- [DATA SHOWN]:

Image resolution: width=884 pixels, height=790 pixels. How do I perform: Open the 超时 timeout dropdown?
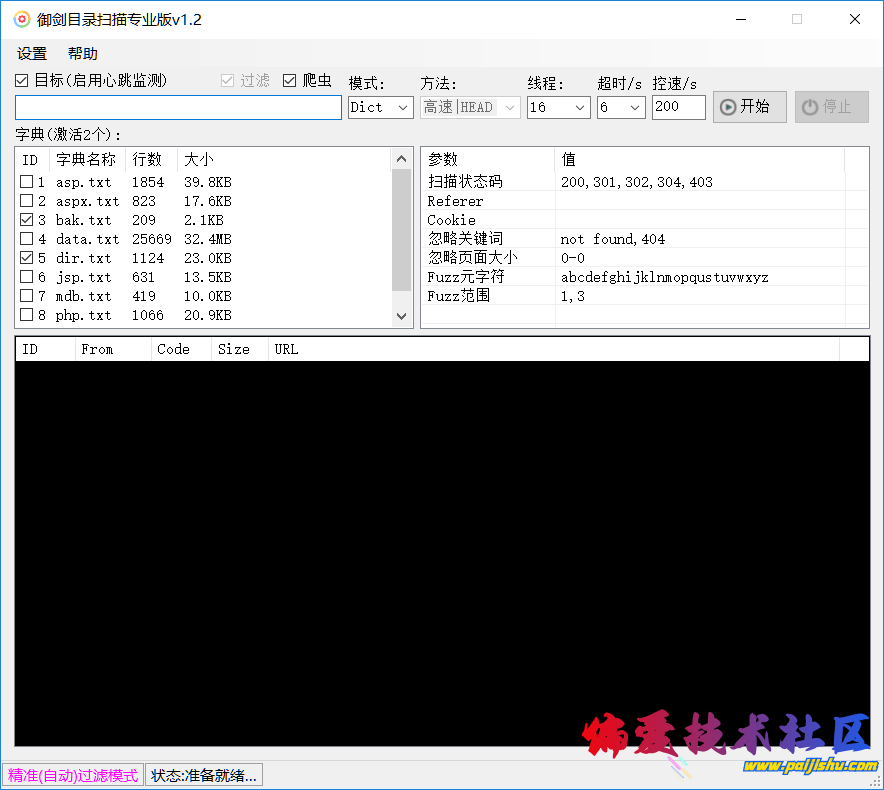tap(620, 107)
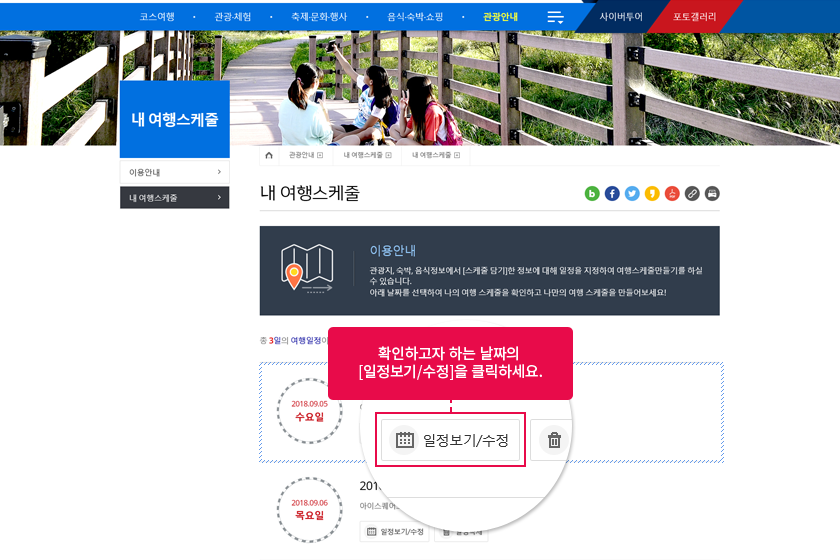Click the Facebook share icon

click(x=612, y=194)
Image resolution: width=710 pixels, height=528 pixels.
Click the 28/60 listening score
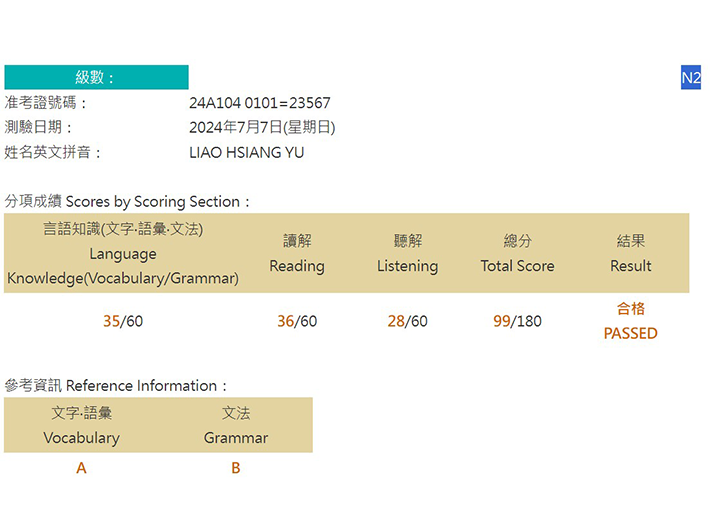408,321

- [WORK INSTRUCTIONS]:
Everything in the records must be returned exactly, except the pictures.

- [SOLUTION TO THIS PROBLEM]:
Image resolution: width=884 pixels, height=790 pixels. How do I perform: Open the 超时 timeout dropdown?
tap(620, 107)
Click the Facebook share icon

click(x=612, y=194)
Image resolution: width=710 pixels, height=528 pixels.
Click the 28/60 listening score
408,321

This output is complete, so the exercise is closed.